I'm sorry for the late reply - it's been a really hectic week.
And I'm also sorry to say: I might not be able to help debug anymore. After nearly a decade of using the same computer, I upgraded and can't seem to reproduce the error on my new computer - I just went through 11,000 images on the
76c2b81b
branch without error where my old computer would crash after a few hundred consistently.When I get a day off from work, I could probably throw my old hard drives back into my old computer (which is now acting as a NAS) and try debugging again, but I don't know how many others are even experiencing this issue since only @XPhyro has reproduced it other than me on this thread, so far. But there could just be people seeing the issue is open and not commenting, though.
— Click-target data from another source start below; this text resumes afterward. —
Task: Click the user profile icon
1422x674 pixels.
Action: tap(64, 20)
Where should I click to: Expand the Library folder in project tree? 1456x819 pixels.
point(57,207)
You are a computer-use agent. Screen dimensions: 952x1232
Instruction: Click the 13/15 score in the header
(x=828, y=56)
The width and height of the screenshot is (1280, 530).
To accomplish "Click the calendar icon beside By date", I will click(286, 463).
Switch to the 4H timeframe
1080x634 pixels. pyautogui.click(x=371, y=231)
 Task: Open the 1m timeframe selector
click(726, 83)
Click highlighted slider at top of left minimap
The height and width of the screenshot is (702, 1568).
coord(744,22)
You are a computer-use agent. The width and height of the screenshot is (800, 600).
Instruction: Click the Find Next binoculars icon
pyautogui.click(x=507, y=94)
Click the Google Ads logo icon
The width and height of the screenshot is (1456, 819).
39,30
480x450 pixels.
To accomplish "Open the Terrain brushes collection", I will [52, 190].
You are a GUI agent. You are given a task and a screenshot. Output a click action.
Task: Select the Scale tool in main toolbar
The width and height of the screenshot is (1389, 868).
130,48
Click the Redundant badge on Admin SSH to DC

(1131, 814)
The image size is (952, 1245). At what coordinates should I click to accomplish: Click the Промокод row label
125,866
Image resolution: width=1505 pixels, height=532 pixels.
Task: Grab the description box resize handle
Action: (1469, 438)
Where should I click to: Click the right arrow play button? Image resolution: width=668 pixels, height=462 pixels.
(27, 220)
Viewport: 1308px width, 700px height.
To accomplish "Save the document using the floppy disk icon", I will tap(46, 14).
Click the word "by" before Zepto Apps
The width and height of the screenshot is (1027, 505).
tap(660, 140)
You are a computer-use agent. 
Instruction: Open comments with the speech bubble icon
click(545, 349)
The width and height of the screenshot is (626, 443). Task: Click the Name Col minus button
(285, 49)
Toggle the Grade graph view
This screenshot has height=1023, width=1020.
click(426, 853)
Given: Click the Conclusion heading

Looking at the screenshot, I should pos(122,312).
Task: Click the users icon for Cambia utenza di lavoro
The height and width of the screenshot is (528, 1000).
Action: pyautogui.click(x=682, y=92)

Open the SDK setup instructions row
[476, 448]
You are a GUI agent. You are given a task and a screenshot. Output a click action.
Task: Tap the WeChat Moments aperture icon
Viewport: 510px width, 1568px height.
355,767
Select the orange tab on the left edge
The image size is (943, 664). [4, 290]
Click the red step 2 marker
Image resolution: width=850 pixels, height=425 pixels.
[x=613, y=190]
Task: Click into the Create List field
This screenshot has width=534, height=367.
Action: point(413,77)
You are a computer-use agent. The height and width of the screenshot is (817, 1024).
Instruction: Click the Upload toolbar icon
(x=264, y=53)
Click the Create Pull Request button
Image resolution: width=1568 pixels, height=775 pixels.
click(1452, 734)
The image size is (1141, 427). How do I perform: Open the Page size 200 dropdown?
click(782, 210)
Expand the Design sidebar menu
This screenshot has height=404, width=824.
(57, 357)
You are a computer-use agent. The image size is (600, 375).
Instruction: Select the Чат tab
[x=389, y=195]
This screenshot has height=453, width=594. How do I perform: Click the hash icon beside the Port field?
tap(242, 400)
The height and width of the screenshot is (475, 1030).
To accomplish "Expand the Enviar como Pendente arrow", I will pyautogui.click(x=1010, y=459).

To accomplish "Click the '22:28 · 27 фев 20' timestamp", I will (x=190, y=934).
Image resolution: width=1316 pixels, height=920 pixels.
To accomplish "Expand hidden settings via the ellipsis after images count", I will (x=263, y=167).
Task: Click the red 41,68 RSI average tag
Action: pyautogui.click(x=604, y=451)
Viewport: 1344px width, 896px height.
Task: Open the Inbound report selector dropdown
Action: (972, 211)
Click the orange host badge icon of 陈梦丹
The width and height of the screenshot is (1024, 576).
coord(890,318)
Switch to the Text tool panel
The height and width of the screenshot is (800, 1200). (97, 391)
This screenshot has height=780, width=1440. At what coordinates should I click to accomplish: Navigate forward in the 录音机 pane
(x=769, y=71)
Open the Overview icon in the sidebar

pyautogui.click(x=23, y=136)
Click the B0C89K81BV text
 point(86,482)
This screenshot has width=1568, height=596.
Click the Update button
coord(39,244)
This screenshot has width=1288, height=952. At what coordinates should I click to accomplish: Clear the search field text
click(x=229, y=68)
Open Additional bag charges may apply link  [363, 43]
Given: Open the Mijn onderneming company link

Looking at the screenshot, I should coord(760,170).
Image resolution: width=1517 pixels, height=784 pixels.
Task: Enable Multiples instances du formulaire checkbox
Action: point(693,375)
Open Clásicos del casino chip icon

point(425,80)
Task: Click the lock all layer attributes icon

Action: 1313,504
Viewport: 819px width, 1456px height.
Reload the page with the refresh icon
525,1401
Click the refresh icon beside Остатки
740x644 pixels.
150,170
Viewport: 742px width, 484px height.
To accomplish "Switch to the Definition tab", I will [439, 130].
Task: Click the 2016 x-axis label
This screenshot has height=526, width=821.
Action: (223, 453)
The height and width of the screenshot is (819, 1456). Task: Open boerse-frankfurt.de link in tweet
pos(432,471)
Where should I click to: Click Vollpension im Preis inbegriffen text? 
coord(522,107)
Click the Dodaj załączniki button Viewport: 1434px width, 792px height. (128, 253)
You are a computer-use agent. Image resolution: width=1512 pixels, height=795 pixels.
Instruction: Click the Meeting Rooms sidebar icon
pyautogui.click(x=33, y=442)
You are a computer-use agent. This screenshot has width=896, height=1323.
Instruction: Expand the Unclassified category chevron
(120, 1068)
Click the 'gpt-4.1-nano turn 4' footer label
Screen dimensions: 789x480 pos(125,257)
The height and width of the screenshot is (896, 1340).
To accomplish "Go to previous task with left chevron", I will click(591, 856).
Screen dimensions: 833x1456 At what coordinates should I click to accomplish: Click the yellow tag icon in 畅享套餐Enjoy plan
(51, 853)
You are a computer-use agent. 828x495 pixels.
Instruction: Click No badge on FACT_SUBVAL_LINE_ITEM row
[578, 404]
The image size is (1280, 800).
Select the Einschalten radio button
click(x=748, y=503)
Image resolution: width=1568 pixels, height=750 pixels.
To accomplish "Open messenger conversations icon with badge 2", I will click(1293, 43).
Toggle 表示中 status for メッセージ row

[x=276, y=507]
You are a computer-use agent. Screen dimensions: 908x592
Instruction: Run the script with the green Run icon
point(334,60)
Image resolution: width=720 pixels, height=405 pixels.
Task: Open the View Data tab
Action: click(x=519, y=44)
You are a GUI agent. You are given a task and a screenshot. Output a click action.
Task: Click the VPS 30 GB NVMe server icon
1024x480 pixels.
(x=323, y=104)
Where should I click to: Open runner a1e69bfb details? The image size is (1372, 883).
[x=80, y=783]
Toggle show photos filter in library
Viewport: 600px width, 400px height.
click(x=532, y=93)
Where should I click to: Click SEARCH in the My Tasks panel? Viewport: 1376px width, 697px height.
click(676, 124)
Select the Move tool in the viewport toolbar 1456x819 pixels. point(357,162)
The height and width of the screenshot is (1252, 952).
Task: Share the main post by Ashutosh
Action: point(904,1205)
I never bothered running nsxiv under thread sanitizer because it's a single threaded program, but TSan seem to be useful even outside of threads. In this case, it caught the sig-handler spoiling the errno #411
Might be bit of a stretch but it's possible that the sighandler's spoiled errno was causing xlib to incorrectly assume some error occurred and thus causing the crash.
EDIT: See the comment below (#391 (comment)) for reproduction steps if anyone else wants to try it out.
Now that I'm looking at it again,
No child processes
andNo such process
seems awfully like it's a spoiled errno bywaitpid
. So I'm quite hopeful that #411 might just be the correct fix for this.Just realized that if the sighandler was really the cause of this then it should be easy to reproduce.
var=$(pidof nsxiv); while :; do kill -s SIGCHLD $var; done
And boom! I can consistently reproduce it on
master
now within seconds. Putting thepid
into a variable was actually important because doing$(pidof nsxiv)
inside the loop actually makes it really hard to reproduce the issue, I presume because of the extra process invocation it was sending less SIGCHLD and so putting it into a variable avoids that overhead and is able to generate more signals.Trying to do the same on #411 works fine without any crash. So yeah, that confirms that the spoiled
errno
was definitely the cause of the crash.